What did we learn from the Harvard lawsuit? Not much that we didn’t know before – that there are very real stereotypes and discrimination at play, that the college admissions process isn’t perfect, and that the percentage of students based on their ethnicity does not change much from year to year. This can only mean that race still plays a factor in admissions, legacies get a boost, and athletes continue to be highly recruited if you can perform at that level.
The personality score was a big point of contention in the Harvard lawsuit – how do you determine or rate an applicant’s personality? The metrics for determining that weren’t completely clear, neither was their academic rubric of what qualified as a top applicant vs an above average one. But like we said, college admissions in America was never a perfect black and white process (as in, you get a high enough score and you get in), unlike colleges in Asia or Europe.
But what did you expect?
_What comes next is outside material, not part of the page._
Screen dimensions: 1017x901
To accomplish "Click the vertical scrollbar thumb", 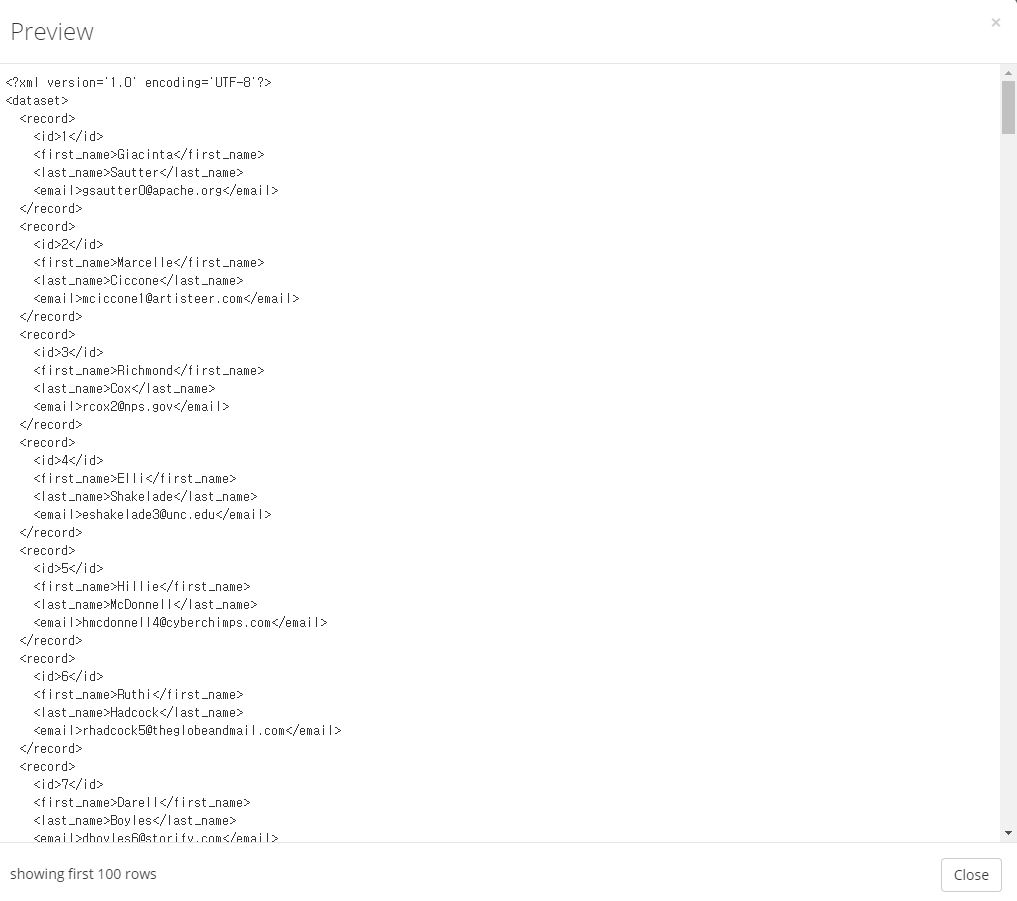I will click(x=1008, y=107).
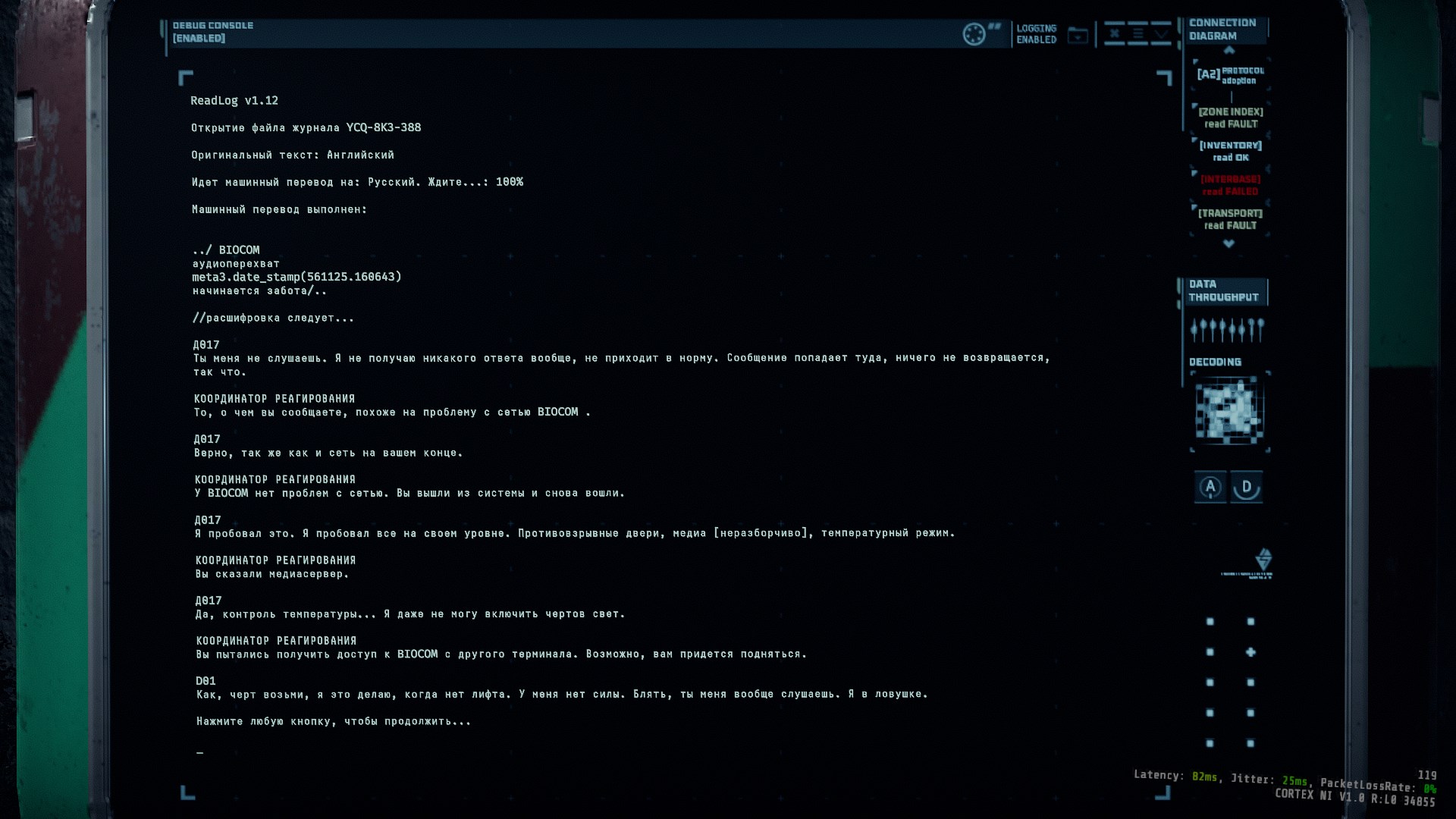
Task: Click the A circle button
Action: [1210, 487]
The system is inherently flawed in the first place, and college admissions in America has evolved into a game of strategy that would make you “different” enough and “unique” enough to earn a spot at these coveted institutions. And playing those buttons, every one of which I am well grounded in, will increase your odds of acceptance.
Going forward, we don’t expect much to change. These higher institutions of education, while they certainly attract the world’s brightest applicants, do so in large part because of their sense of exclusivity. Peter Thiel once stated investment banking/management consulting, as well as Ivy League institutions, are like studio night clubs – there’s a long line outside and everyone wants to get in, but only a few are standing inside. And once you get inside, you realize it wasn’t anything that mesmerizing.
Which, of course, led to the founding of the Thiel Fellowship to inspire students to learn and build things without a college degree – a new idea that transcends the traditional path to success. There are pros and cons to this approach (after all, Thiel did attend Stanford), but it certainly forces us to question to whether a college degree in the end is really what people make it out to believe.